Accepting Rejection: Lessons from Five Decades of Writing Journey

Encountering denial, especially when it occurs frequently, is far from pleasant. A publisher is declining your work, delivering a firm “Nope.” As a writer, I am no stranger to setbacks. I commenced pitching articles half a century past, upon college graduation. Since then, I have had two novels declined, along with article pitches and countless essays. During the recent 20 years, focusing on personal essays, the refusals have grown more frequent. In a typical week, I receive a setback multiple times weekly—amounting to more than 100 annually. In total, rejections in my profession run into thousands. By now, I could claim a PhD in rejection.

However, does this seem like a self-pitying tirade? Not at all. As, now, at seven decades plus three, I have come to terms with being turned down.

By What Means Have I Managed It?

For perspective: By this stage, nearly everyone and their relatives has given me a thumbs-down. I haven’t counted my win-lose ratio—it would be quite demoralizing.

A case in point: recently, a publication turned down 20 pieces in a row before saying yes to one. A few years ago, over 50 book publishers rejected my book idea before a single one gave the green light. A few years later, 25 agents passed on a project. One editor suggested that I send potential guest essays less often.

My Steps of Setback

Starting out, every no hurt. It felt like a personal affront. It seemed like my creation was being turned down, but who I am.

Right after a manuscript was rejected, I would begin the phases of denial:

  • First, shock. How could this happen? Why would they be blind to my talent?
  • Next, denial. Maybe it’s the wrong person? It has to be an administrative error.
  • Then, dismissal. What do any of you know? Who made you to judge on my efforts? It’s nonsense and their outlet stinks. I refuse this refusal.
  • Fourth, anger at the rejecters, then anger at myself. Why do I do this to myself? Am I a glutton for punishment?
  • Fifth, negotiating (often seasoned with optimism). What will it take you to see me as a once-in-a-generation talent?
  • Sixth, depression. I lack skill. Worse, I can never become any good.

So it went through my 30s, 40s and 50s.

Great Precedents

Of course, I was in fine fellowship. Tales of writers whose manuscripts was initially rejected are plentiful. Herman Melville’s Moby-Dick. Mary Shelley’s Frankenstein. The writer of Dubliners. Vladimir Nabokov’s Lolita. Joseph Heller’s Catch-22. Nearly each renowned author was originally turned down. If they could persevere, then possibly I could, too. The sports icon was not selected for his youth squad. The majority of Presidents over the recent history had previously lost races. Sylvester Stallone claims that his movie pitch and desire to appear were turned down numerous times. “I take rejection as an alarm to wake me up and get going, rather than retreat,” he has said.

The Seventh Stage

Then, when I entered my later years, I achieved the seventh stage of setback. Peace. Currently, I better understand the many reasons why someone says no. Firstly, an editor may have already featured a comparable article, or be planning one in progress, or simply be contemplating something along the same lines for another contributor.

Or, more discouragingly, my submission is of limited interest. Or the reader feels I am not qualified or reputation to be suitable. Or isn’t in the field for the content I am offering. Or was busy and read my submission too fast to recognize its abundant merits.

Go ahead call it an realization. Everything can be declined, and for any reason, and there is pretty much little you can do about it. Certain rationales for rejection are forever beyond your control.

Manageable Factors

Some aspects are under your control. Admittedly, my pitches and submissions may sometimes be flawed.
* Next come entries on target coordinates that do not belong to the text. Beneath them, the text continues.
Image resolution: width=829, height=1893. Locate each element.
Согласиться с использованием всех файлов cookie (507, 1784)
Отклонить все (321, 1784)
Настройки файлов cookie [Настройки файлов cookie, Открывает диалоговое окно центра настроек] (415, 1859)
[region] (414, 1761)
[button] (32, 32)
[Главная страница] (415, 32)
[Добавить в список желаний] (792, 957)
They may lack relevance and resonance, or the idea I am struggling to articulate is not compelling enough. Or I’m being flagrantly unoriginal. Maybe a part about my grammar, especially commas, was unacceptable.
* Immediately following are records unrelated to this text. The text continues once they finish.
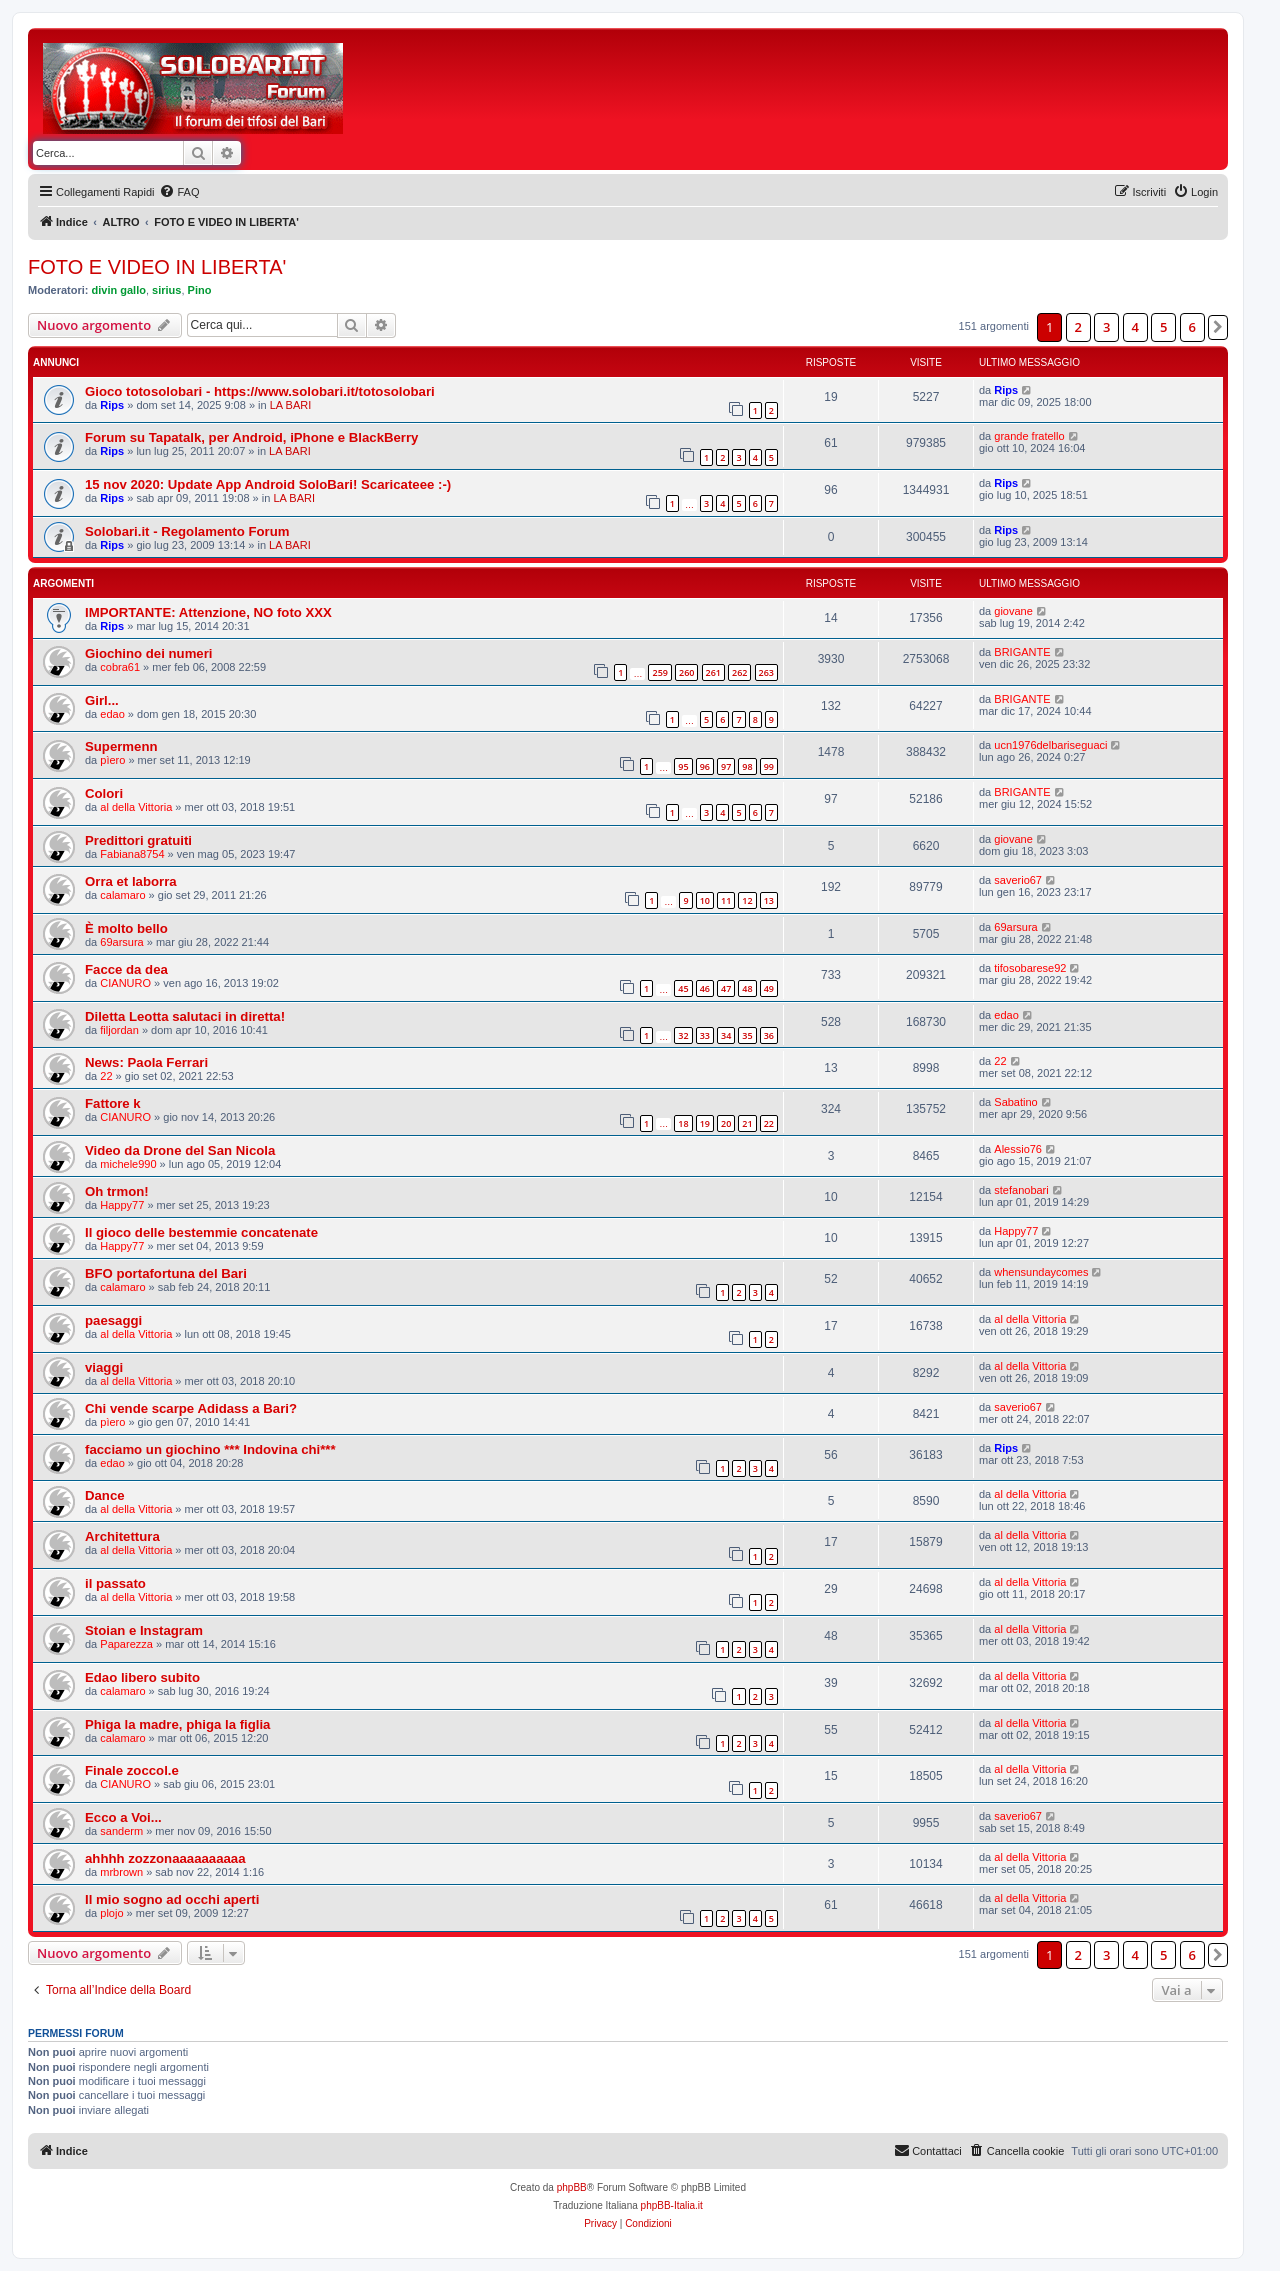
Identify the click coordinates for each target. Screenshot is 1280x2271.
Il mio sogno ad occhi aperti (172, 1899)
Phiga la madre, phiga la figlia (177, 1724)
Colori (104, 793)
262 (739, 672)
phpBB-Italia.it (672, 2205)
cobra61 (120, 667)
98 (747, 766)
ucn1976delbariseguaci (1050, 745)
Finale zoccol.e (132, 1770)
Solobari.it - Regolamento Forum (187, 531)
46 (705, 988)
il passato (115, 1583)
The point is that, in spite of all my long career and rejection, I have achieved recognized. I’ve authored multiple works—my first when I was middle-aged, another, a autobiography, at retirement age—and in excess of numerous essays. These works have appeared in newspapers big and little, in diverse platforms. My debut commentary was published decades ago—and I have now contributed to that publication for half a century.

However, no bestsellers, no signings in bookshops, no features on TV programs, no presentations, no honors, no Pulitzers, no international recognition, and no national honor. But I can more readily take no at my age, because my, humble successes have softened the stings of my many rejections. I can choose to be reflective about it all at this point.

Instructive Rejection

Setback can be educational, but only if you listen to what it’s trying to teach. Otherwise, you will almost certainly just keep taking rejection all wrong. What teachings have I learned?

{Here’s my advice|My recommendations|What

Kimberly Mitchell
Kimberly Mitchell

A Prague-based journalist passionate about Czech culture and current affairs, with over a decade of experience in media.